(Saved entries)
****
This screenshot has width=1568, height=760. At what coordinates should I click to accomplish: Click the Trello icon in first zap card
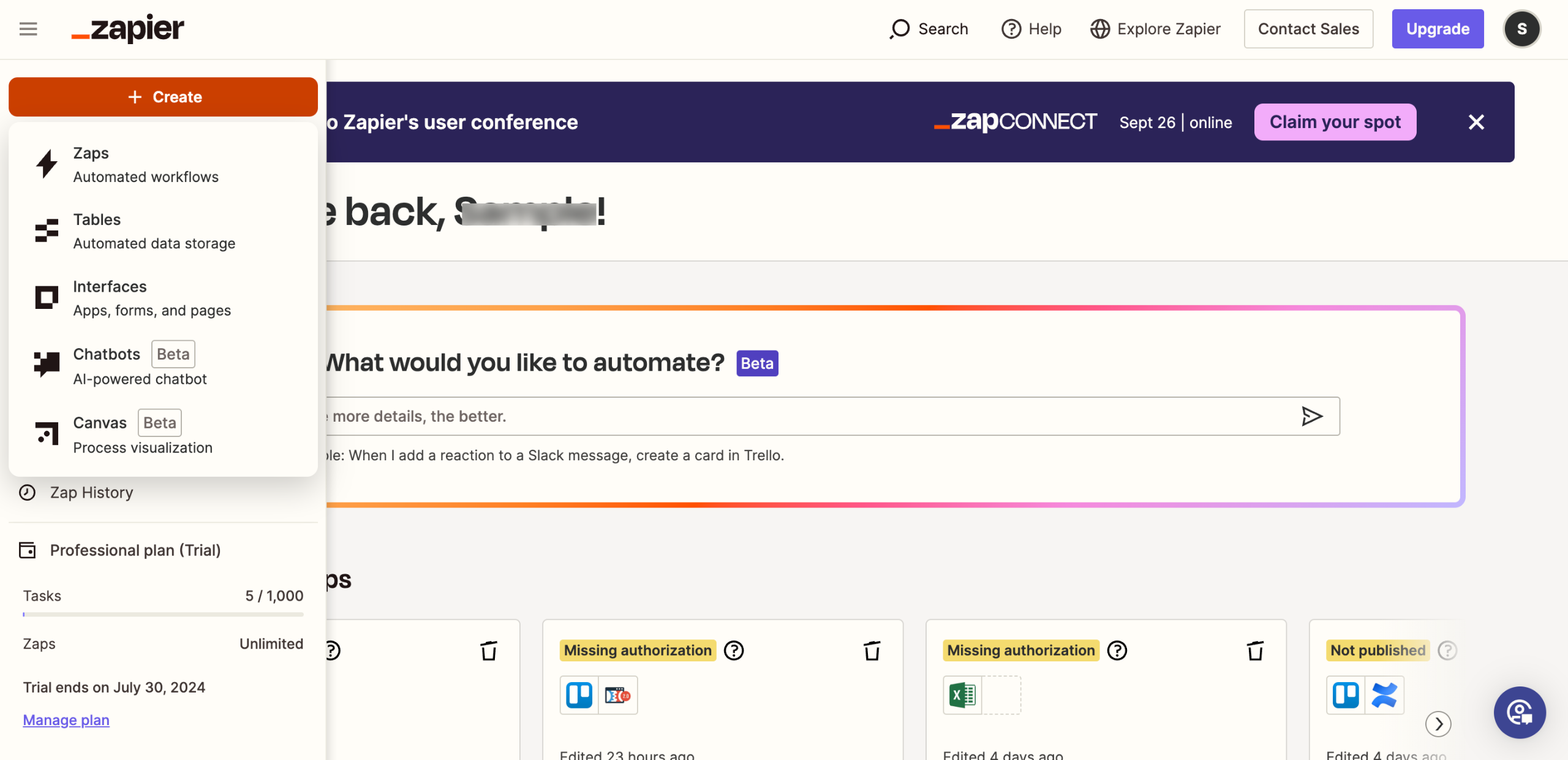[579, 695]

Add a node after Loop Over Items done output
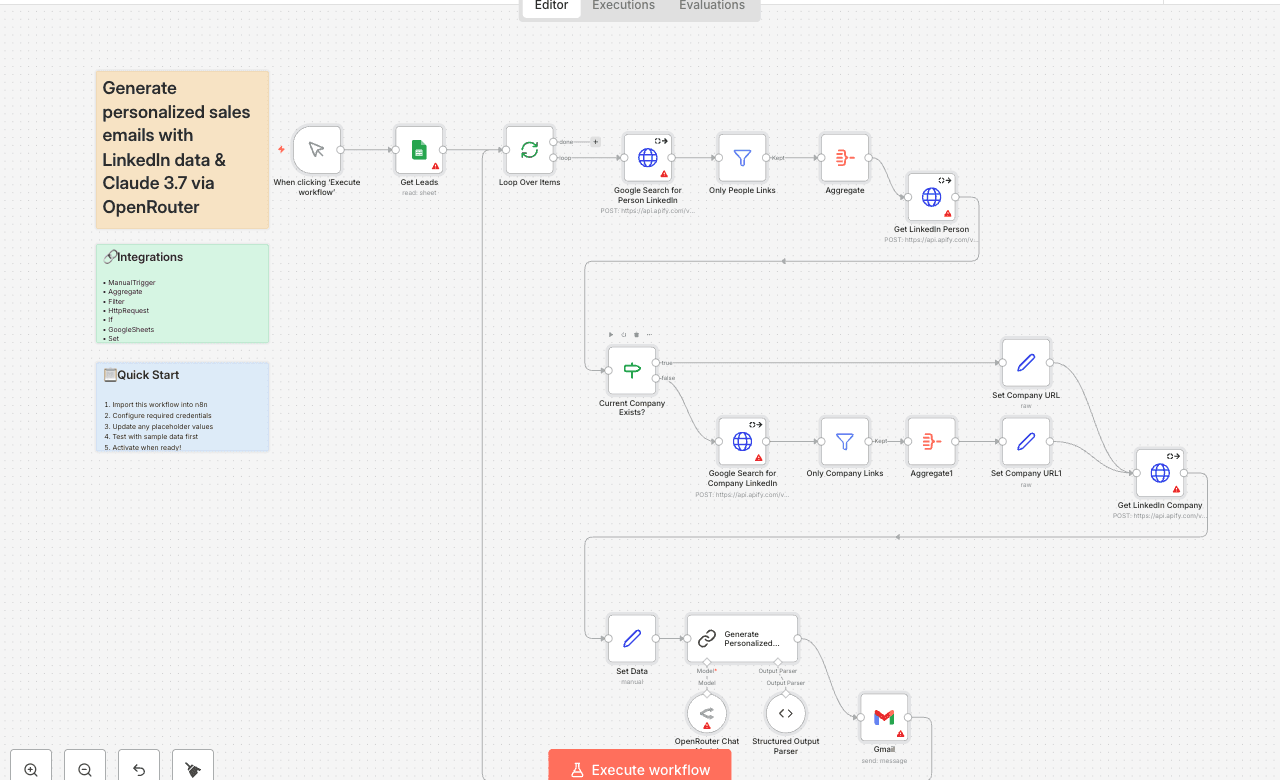coord(595,141)
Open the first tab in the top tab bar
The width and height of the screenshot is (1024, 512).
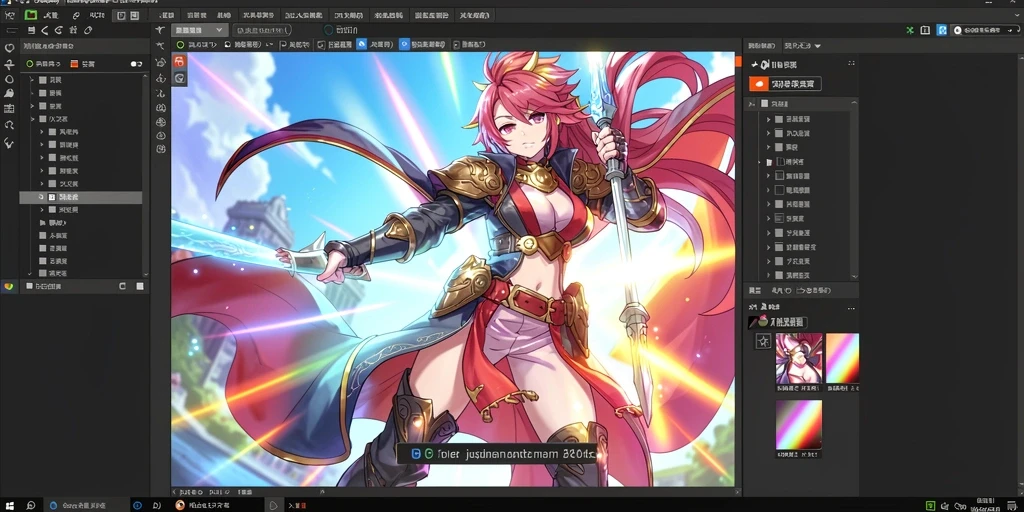point(167,14)
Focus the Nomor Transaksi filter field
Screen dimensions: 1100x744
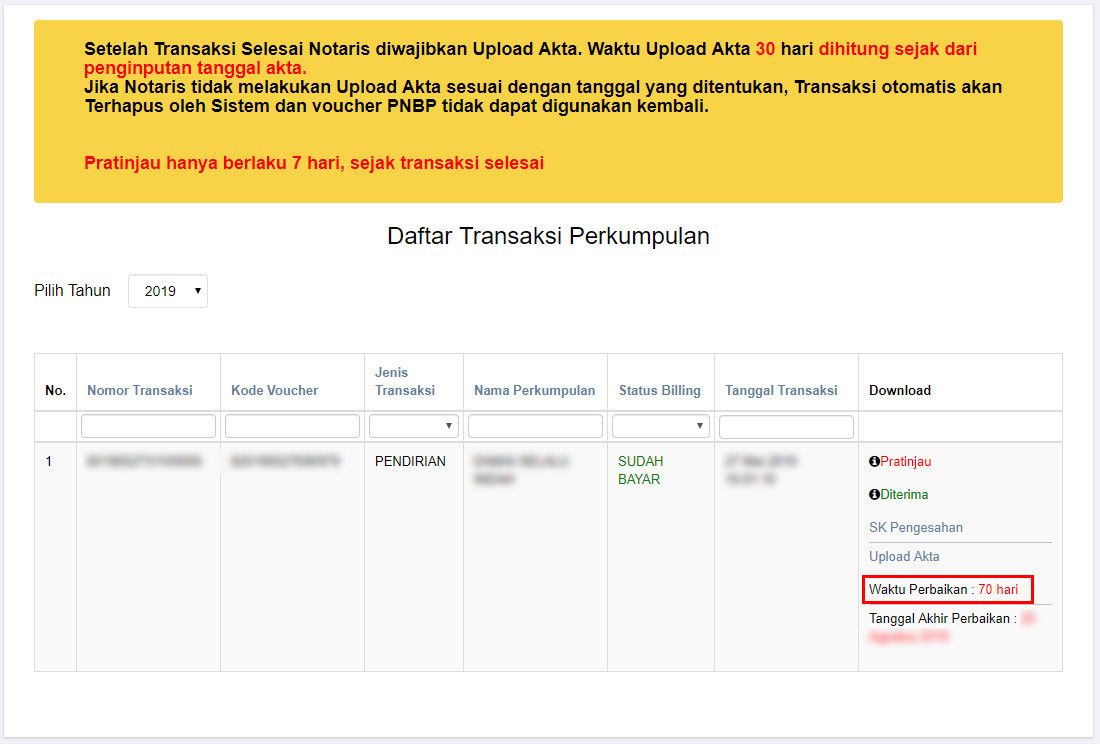coord(148,426)
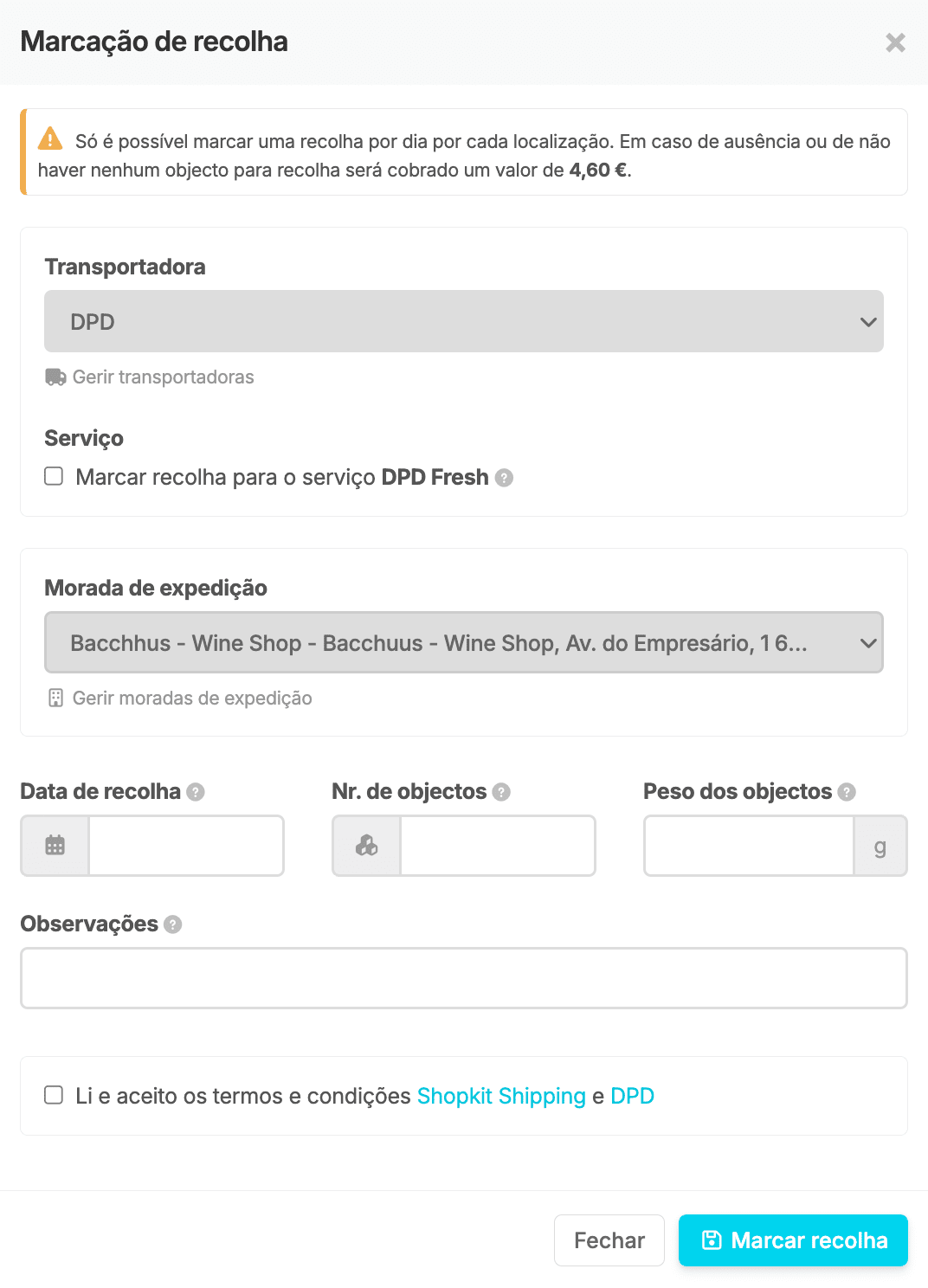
****
Please rewrite the records starting at the line containing "Open the first tab in the top tab bar" and ending at the end of the records, replacing "filter field" with "search box" and changing nothing else. Leave the pictures out of the answer.

■ **Solution for this task**:
Open the first tab in the top tab bar
The width and height of the screenshot is (1024, 512).
point(167,14)
Focus the Nomor Transaksi search box
Screen dimensions: 1100x744
coord(148,426)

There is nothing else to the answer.